**AUFGABE A**
Schreib den Abschnitt der Auflistung von der Zeile mit "I will coord(115,69)." bis einschließlich zum Ende der Auflistung erneut ab. Tausche dabei "Instruction" gegen "Anweisung" aus und lass alles andere unverändert.

**TEXTAUSZUG**
- - - - -

Wirtschaft und Politik

6. 3. 2015 - 15:19

Party mit Folgen

Ein Polizeieinsatz wegen einer Lärmbeschwerde endet 2013 mit einer Rangelei und Festnahmen. Jetzt wurden zwei ehemalige Partygäste wegen Körperverletzung und Verleumdung abgeurteilt. Ein ungewöhnlicher Ausgang? Was tun, wenn man selbst in eine ähnliche Situation gerät?

Timo Gerersdorfer

Timo Gerersdorfer

Timo Gerersdorfer ist Rechtsanwalt und Verteidiger in Strafsachen in Wien

Im Zuge einer Polizeikontrolle bei einem Wiener Partyschiff ist es im Oktober 2013 zu einer Rangelei gekommen. Ein Pärchen musste sich deshalb vor Gericht verantworten und ist jetzt schuldig gesprochen worden - das noch nicht rechtskräftige Urteil lautet auf sechs bzw. neun Moanten bedingter Haft wegen Widerstand gegen die Staatsgewalt, schwerer Körperverletzung bzw. Verleumdung. Zwei Polizisten hatten die Party wegen Anrainerbeschwerden aufgesucht, die Amtshandlung geriet aus dem Ruder. Zum Verlauf der Ereignisse in jener Nacht gibt es sehr unterschiedliche Ansichten - alle Details dazu hier. Wir haben den Strafverteidiger Timo Gerersdorfer um eine Einschätzung aus der Praxis gebeten.

- - - - -

(Datensätze zu Bedienelementen)

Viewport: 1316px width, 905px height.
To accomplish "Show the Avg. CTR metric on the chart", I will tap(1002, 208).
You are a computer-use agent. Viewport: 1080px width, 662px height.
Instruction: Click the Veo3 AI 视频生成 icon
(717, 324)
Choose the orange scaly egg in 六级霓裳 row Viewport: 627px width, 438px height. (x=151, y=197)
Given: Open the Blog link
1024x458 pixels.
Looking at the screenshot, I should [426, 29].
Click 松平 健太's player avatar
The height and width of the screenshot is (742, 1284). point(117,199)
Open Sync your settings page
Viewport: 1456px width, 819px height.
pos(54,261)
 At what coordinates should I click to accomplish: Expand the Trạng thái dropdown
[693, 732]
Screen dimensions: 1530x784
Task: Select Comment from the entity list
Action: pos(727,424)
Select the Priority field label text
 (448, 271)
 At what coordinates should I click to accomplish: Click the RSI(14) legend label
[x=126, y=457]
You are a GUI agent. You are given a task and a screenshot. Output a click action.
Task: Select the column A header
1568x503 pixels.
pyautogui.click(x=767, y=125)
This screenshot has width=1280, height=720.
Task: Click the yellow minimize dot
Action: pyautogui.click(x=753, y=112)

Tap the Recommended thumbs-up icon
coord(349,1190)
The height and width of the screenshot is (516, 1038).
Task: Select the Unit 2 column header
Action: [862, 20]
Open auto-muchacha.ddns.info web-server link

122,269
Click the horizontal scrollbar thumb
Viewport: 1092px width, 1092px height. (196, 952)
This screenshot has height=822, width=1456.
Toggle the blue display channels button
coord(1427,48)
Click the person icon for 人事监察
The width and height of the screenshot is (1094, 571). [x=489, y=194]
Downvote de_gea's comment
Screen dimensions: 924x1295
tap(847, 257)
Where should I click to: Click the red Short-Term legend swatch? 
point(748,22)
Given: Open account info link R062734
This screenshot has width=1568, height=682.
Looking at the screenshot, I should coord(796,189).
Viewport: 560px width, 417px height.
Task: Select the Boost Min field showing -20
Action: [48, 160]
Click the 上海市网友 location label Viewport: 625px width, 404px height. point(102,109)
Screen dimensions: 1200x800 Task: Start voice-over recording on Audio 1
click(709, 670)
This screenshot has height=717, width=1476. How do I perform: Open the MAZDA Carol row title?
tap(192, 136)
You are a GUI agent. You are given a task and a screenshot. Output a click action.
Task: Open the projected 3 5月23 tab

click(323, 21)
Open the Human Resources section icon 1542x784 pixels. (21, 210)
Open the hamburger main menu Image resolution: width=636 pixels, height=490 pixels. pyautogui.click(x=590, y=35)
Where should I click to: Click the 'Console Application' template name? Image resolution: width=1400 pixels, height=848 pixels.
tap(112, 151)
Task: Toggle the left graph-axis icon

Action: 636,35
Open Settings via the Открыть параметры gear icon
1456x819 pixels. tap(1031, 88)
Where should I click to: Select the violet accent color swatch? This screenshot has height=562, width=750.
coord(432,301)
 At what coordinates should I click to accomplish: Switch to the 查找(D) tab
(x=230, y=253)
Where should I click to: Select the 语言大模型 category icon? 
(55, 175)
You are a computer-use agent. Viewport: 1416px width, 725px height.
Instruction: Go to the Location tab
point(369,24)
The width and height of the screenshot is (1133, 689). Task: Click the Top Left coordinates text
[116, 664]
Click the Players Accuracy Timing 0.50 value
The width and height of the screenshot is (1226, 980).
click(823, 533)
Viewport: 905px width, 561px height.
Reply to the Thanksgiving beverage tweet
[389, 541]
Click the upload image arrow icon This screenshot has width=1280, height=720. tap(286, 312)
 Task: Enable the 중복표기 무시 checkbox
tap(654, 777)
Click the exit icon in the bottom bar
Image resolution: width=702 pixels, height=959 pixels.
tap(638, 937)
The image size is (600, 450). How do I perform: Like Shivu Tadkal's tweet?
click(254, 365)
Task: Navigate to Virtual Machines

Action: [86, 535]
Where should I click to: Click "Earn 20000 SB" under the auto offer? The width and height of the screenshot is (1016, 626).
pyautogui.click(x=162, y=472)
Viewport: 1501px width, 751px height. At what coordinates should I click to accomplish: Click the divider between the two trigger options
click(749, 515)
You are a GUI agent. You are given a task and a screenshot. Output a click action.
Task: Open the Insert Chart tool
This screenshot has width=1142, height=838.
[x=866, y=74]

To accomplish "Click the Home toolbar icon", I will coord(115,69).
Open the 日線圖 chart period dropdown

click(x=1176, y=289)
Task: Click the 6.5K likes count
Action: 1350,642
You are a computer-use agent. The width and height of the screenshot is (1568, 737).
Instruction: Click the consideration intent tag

- - - - -

**AUFGABE B**
Führe den Artikel über die Rangelei bei der Polizeikontrolle auf dem Wiener Partyschiff dort weiter, wo er aufhört.

**ERGEBNIS A**
To accomplish "Click the Home toolbar icon", I will coord(115,69).
Open the 日線圖 chart period dropdown

click(x=1176, y=289)
Task: Click the 6.5K likes count
Action: 1350,642
You are a computer-use agent. The width and height of the screenshot is (1568, 737).
Anweisung: Click the consideration intent tag

**ERGEBNIS B**
Fangen wir mit dem Urteil an: Jetzt gibt es den Schuldspruch wegen Widerstands gegen die Staatsgewalt, Körperverletzung und Verleumdung. Die beiden sind zu neun bzw. sechs Monaten bedingter Haft (noch nicht rechtskräftig) verurteilt. Ist das gemessen an anderen Fällen ungewöhnlich oder "im Rahmen", dass einem sowas passieren kann?

Timo Gerersdorfer: Man muss leider sagen: Es ist im Rahmen, dass so etwas passieren kann. Wobei hier aus meiner Sicht schon alles nach hinten losgegangen ist. Man muss sehr aufpassen mit Verleumdung, wenn man Polizisten anzeigt: das muss beweisbar sein, sonst würde ich jedem Mandanten raten, das nicht zu tun.

Was den Vorwurf der schweren Körperverletzung betrifft: Sobald ein Polizist behauptet, attackiert worden zu sein, ist es schwere Körperverletzung?

Timo Gerersdorfer: Sobald ein Polizist leicht verletzt wird, ist es schwere Körperverletzung. So ist das in unserer Strafprozessordnung festgehalten. Das schützt den Polizisten natürlich sehr. Ob das notwendig und nach wie vor gerechtfertig ist, bezweifle ich: Wir haben ohnehin das Delikt "Widerstand gegen die Staatsgewalt" und das reicht aus meiner Sicht aus; die körperliche Integrität sollte bei allen Menschen gleich geschützt sein.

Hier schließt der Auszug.